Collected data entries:
++++++++++
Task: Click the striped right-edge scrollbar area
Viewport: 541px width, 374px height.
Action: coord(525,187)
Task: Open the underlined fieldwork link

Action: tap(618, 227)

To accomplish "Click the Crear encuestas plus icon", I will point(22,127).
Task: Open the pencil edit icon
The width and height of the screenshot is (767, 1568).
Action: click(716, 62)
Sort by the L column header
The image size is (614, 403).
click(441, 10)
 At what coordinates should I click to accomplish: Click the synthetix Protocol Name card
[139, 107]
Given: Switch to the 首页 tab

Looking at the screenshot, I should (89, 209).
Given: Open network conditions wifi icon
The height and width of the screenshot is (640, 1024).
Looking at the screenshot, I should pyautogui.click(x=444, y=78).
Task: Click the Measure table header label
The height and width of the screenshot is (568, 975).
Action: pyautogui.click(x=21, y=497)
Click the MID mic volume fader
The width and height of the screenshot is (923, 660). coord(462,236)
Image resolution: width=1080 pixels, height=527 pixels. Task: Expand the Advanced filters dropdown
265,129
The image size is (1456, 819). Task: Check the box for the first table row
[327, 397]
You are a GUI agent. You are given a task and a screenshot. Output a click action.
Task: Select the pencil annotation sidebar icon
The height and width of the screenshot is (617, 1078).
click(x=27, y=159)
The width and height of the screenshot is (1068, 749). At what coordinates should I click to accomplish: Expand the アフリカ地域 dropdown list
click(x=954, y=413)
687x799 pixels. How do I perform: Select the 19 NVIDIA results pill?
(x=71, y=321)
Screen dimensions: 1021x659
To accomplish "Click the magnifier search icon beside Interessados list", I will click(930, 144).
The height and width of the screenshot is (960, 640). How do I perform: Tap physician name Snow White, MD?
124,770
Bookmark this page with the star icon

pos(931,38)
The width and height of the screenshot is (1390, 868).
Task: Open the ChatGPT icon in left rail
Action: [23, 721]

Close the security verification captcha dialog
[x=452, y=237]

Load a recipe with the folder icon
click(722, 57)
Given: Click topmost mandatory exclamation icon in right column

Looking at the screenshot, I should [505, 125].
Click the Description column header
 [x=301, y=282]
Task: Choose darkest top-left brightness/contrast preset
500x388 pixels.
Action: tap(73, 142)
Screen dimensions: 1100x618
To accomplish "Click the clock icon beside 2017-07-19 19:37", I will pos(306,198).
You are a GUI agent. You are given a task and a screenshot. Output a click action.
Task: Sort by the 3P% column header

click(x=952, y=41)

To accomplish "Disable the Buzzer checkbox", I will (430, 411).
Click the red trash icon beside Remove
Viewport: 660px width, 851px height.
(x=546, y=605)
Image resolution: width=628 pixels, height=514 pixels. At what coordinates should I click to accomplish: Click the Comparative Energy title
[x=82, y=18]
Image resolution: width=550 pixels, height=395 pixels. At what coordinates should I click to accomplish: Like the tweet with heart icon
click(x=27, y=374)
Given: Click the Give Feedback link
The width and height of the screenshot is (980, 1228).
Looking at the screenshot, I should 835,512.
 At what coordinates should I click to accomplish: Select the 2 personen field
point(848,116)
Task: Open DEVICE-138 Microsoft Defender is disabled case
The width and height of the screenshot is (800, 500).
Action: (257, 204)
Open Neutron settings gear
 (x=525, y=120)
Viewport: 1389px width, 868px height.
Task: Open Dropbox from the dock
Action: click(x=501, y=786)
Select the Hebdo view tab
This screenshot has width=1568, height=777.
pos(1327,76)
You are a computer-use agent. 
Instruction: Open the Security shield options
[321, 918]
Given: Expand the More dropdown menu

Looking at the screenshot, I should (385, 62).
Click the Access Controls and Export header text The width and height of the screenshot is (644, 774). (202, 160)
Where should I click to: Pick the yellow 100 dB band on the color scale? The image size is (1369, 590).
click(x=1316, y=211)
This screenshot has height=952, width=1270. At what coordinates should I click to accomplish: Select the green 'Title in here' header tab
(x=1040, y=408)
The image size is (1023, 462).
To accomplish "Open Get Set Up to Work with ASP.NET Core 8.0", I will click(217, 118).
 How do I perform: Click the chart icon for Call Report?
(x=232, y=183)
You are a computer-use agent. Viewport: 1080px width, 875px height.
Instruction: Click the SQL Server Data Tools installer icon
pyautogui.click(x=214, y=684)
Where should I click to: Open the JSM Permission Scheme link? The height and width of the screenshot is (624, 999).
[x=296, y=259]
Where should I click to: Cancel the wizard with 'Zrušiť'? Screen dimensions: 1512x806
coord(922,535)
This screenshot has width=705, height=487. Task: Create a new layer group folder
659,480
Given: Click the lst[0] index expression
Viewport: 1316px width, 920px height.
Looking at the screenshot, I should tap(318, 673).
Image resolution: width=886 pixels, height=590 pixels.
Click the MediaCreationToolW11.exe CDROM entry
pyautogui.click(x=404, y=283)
++++++++++
> Work instructions
The response must contain every entry, each one identical to the original.

> Response box
Task: Click the striped right-edge scrollbar area
Viewport: 541px width, 374px height.
Action: coord(525,187)
Task: Open the underlined fieldwork link

Action: tap(618, 227)

To accomplish "Click the Crear encuestas plus icon", I will point(22,127).
Task: Open the pencil edit icon
The width and height of the screenshot is (767, 1568).
Action: click(716, 62)
Sort by the L column header
The image size is (614, 403).
click(441, 10)
 At what coordinates should I click to accomplish: Click the synthetix Protocol Name card
[139, 107]
Given: Switch to the 首页 tab

Looking at the screenshot, I should (89, 209).
Given: Open network conditions wifi icon
The height and width of the screenshot is (640, 1024).
Looking at the screenshot, I should pyautogui.click(x=444, y=78).
Task: Click the Measure table header label
The height and width of the screenshot is (568, 975).
Action: pyautogui.click(x=21, y=497)
Click the MID mic volume fader
The width and height of the screenshot is (923, 660). coord(462,236)
Image resolution: width=1080 pixels, height=527 pixels. Task: Expand the Advanced filters dropdown
265,129
The image size is (1456, 819). Task: Check the box for the first table row
[327, 397]
You are a GUI agent. You are given a task and a screenshot. Output a click action.
Task: Select the pencil annotation sidebar icon
The height and width of the screenshot is (617, 1078).
click(x=27, y=159)
The width and height of the screenshot is (1068, 749). At what coordinates should I click to accomplish: Expand the アフリカ地域 dropdown list
click(x=954, y=413)
687x799 pixels. How do I perform: Select the 19 NVIDIA results pill?
(x=71, y=321)
Screen dimensions: 1021x659
To accomplish "Click the magnifier search icon beside Interessados list", I will click(930, 144).
The height and width of the screenshot is (960, 640). How do I perform: Tap physician name Snow White, MD?
124,770
Bookmark this page with the star icon

pos(931,38)
The width and height of the screenshot is (1390, 868).
Task: Open the ChatGPT icon in left rail
Action: [23, 721]

Close the security verification captcha dialog
[x=452, y=237]

Load a recipe with the folder icon
click(722, 57)
Given: Click topmost mandatory exclamation icon in right column

Looking at the screenshot, I should [505, 125].
Click the Description column header
 [x=301, y=282]
Task: Choose darkest top-left brightness/contrast preset
500x388 pixels.
Action: tap(73, 142)
Screen dimensions: 1100x618
To accomplish "Click the clock icon beside 2017-07-19 19:37", I will pos(306,198).
You are a GUI agent. You are given a task and a screenshot. Output a click action.
Task: Sort by the 3P% column header

click(x=952, y=41)

To accomplish "Disable the Buzzer checkbox", I will (430, 411).
Click the red trash icon beside Remove
Viewport: 660px width, 851px height.
(x=546, y=605)
Image resolution: width=628 pixels, height=514 pixels. At what coordinates should I click to accomplish: Click the Comparative Energy title
[x=82, y=18]
Image resolution: width=550 pixels, height=395 pixels. At what coordinates should I click to accomplish: Like the tweet with heart icon
click(x=27, y=374)
Given: Click the Give Feedback link
The width and height of the screenshot is (980, 1228).
Looking at the screenshot, I should 835,512.
 At what coordinates should I click to accomplish: Select the 2 personen field
point(848,116)
Task: Open DEVICE-138 Microsoft Defender is disabled case
The width and height of the screenshot is (800, 500).
Action: (257, 204)
Open Neutron settings gear
 (x=525, y=120)
Viewport: 1389px width, 868px height.
Task: Open Dropbox from the dock
Action: click(x=501, y=786)
Select the Hebdo view tab
This screenshot has width=1568, height=777.
pos(1327,76)
You are a computer-use agent. 
Instruction: Open the Security shield options
[321, 918]
Given: Expand the More dropdown menu

Looking at the screenshot, I should (385, 62).
Click the Access Controls and Export header text The width and height of the screenshot is (644, 774). (202, 160)
Where should I click to: Pick the yellow 100 dB band on the color scale? The image size is (1369, 590).
click(x=1316, y=211)
This screenshot has height=952, width=1270. At what coordinates should I click to accomplish: Select the green 'Title in here' header tab
(x=1040, y=408)
The image size is (1023, 462).
To accomplish "Open Get Set Up to Work with ASP.NET Core 8.0", I will click(217, 118).
 How do I perform: Click the chart icon for Call Report?
(x=232, y=183)
You are a computer-use agent. Viewport: 1080px width, 875px height.
Instruction: Click the SQL Server Data Tools installer icon
pyautogui.click(x=214, y=684)
Where should I click to: Open the JSM Permission Scheme link? The height and width of the screenshot is (624, 999).
[x=296, y=259]
Where should I click to: Cancel the wizard with 'Zrušiť'? Screen dimensions: 1512x806
coord(922,535)
This screenshot has width=705, height=487. Task: Create a new layer group folder
659,480
Given: Click the lst[0] index expression
Viewport: 1316px width, 920px height.
Looking at the screenshot, I should tap(318, 673).
Image resolution: width=886 pixels, height=590 pixels.
Click the MediaCreationToolW11.exe CDROM entry
pyautogui.click(x=404, y=283)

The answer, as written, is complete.